The required output is every line from the beginning of the entries below through the line that includes "Given: Open the See more (ellipsis) icon", copied exactly.

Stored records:
_____

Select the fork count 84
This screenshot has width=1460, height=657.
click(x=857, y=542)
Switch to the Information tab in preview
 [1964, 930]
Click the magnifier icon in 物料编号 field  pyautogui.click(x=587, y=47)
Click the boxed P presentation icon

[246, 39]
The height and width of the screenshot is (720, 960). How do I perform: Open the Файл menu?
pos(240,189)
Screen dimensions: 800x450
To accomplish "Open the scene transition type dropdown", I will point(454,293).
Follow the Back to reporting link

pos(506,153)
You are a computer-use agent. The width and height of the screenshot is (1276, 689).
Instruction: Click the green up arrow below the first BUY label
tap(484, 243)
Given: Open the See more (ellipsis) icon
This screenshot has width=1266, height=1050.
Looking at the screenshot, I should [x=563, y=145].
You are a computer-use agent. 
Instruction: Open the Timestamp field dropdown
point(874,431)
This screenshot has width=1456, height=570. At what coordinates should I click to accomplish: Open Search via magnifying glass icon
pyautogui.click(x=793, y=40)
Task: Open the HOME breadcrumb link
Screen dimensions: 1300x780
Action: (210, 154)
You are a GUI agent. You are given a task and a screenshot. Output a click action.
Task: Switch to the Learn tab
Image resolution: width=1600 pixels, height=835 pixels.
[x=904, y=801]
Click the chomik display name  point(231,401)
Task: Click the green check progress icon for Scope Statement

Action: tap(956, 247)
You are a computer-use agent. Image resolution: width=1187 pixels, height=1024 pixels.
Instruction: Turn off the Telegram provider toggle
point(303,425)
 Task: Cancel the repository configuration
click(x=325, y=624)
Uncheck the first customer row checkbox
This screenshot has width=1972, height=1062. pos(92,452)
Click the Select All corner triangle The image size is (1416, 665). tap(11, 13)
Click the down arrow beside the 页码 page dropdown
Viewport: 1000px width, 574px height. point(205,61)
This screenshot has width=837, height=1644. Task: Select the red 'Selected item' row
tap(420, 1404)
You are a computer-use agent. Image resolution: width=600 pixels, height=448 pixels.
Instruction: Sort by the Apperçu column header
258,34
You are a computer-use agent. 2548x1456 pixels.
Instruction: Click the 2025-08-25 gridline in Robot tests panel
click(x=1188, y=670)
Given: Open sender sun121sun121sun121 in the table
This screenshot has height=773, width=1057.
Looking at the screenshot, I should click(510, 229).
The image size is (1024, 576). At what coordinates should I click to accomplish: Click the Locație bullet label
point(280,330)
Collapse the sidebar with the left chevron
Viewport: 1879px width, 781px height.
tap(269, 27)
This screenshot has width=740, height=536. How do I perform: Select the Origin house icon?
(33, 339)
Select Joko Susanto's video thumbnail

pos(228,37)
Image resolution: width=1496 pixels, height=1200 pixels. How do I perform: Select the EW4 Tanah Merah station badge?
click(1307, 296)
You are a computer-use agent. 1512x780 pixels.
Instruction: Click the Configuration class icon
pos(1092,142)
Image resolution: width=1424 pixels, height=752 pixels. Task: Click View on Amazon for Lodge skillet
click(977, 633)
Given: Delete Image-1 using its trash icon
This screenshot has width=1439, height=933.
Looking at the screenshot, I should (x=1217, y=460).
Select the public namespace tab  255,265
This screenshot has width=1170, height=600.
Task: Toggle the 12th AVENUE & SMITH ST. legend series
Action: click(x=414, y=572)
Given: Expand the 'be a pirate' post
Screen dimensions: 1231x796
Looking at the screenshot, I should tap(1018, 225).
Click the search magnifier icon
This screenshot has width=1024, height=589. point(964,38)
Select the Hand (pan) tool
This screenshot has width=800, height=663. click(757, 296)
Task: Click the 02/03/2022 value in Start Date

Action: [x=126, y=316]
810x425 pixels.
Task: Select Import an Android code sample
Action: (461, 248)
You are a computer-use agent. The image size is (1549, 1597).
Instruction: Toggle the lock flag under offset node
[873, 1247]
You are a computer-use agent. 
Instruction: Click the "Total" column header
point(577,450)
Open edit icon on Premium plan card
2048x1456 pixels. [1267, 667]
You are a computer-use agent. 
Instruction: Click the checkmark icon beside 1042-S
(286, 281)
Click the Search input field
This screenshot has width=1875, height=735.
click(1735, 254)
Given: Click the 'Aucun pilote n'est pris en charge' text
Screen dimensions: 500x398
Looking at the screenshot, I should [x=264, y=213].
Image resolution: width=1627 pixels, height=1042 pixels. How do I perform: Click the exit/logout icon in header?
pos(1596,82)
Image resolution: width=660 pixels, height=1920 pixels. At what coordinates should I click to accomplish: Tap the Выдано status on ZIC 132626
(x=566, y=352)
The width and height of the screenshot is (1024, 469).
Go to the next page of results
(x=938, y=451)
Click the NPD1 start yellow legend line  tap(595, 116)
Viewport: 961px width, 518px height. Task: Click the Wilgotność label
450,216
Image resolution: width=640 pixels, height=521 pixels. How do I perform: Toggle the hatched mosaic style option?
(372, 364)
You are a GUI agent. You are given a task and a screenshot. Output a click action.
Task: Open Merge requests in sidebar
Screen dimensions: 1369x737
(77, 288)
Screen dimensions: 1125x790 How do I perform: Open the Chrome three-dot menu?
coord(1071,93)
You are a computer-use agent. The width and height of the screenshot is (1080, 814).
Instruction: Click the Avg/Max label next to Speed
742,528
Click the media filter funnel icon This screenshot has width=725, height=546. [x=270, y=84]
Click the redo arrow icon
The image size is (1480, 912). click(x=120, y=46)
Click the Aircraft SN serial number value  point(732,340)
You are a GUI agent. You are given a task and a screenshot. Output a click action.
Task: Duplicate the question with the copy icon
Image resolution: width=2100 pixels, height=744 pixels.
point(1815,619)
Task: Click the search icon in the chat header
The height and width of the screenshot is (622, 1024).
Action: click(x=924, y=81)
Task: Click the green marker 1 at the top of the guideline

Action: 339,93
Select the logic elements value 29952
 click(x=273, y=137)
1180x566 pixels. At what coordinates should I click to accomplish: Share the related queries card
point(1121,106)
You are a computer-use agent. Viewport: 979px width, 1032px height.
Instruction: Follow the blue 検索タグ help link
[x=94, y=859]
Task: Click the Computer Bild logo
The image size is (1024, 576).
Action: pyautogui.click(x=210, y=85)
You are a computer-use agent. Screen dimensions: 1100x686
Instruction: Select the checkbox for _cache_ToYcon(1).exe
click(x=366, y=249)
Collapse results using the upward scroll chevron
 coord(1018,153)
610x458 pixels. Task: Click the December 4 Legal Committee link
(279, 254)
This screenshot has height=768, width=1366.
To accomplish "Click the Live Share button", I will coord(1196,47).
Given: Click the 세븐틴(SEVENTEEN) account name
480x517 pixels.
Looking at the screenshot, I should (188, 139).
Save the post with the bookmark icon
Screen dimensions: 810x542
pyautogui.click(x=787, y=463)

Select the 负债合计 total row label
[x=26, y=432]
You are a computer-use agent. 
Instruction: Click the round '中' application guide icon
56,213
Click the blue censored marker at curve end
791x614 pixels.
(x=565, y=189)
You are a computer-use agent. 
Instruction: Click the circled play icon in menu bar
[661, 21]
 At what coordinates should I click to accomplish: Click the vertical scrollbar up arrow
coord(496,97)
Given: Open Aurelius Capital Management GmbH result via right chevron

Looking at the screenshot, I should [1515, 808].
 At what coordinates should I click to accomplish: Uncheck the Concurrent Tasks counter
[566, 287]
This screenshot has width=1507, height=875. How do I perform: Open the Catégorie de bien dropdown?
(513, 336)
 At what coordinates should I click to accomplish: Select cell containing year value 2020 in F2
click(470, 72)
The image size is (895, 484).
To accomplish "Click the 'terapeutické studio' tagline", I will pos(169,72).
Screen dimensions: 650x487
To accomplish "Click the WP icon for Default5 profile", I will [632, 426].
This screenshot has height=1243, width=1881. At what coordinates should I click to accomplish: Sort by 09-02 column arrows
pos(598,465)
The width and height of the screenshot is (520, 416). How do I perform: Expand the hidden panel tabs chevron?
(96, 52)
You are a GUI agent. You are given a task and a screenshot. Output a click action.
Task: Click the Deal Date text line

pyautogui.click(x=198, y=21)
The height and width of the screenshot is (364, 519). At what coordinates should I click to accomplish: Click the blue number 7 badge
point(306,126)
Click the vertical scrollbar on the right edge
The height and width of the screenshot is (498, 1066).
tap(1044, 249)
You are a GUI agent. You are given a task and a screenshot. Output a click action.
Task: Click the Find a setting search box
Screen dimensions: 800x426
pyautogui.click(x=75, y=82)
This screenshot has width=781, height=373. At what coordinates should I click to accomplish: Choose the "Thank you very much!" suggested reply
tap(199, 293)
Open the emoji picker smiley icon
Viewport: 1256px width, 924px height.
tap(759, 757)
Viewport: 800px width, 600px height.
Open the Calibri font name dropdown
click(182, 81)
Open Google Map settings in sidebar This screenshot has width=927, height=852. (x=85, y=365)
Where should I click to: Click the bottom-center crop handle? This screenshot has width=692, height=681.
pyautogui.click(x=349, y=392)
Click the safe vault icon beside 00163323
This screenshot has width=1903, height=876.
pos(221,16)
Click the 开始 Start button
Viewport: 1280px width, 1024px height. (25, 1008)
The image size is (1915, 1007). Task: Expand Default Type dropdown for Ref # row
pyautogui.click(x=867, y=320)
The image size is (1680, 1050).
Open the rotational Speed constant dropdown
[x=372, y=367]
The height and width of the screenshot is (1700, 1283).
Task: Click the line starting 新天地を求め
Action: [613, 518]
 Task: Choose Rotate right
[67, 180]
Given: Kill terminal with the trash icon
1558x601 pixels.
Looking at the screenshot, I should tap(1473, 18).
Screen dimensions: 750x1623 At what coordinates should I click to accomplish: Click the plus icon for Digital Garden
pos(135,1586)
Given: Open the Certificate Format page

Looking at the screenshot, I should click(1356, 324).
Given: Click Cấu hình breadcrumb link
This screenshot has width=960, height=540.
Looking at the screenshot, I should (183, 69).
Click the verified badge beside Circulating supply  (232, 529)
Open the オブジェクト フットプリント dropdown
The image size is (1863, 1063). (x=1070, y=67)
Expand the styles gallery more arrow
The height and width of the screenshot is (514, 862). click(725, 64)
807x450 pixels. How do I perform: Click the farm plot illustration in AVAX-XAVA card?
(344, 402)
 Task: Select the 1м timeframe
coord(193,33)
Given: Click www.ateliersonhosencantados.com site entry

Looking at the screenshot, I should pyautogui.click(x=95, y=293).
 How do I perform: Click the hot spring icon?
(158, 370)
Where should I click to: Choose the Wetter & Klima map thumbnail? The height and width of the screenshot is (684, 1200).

_____

• **Task result**
Select the fork count 84
This screenshot has width=1460, height=657.
click(x=857, y=542)
Switch to the Information tab in preview
 [1964, 930]
Click the magnifier icon in 物料编号 field  pyautogui.click(x=587, y=47)
Click the boxed P presentation icon

[246, 39]
The height and width of the screenshot is (720, 960). How do I perform: Open the Файл menu?
pos(240,189)
Screen dimensions: 800x450
To accomplish "Open the scene transition type dropdown", I will point(454,293).
Follow the Back to reporting link

pos(506,153)
You are a computer-use agent. The width and height of the screenshot is (1276, 689).
Instruction: Click the green up arrow below the first BUY label
tap(484, 243)
Given: Open the See more (ellipsis) icon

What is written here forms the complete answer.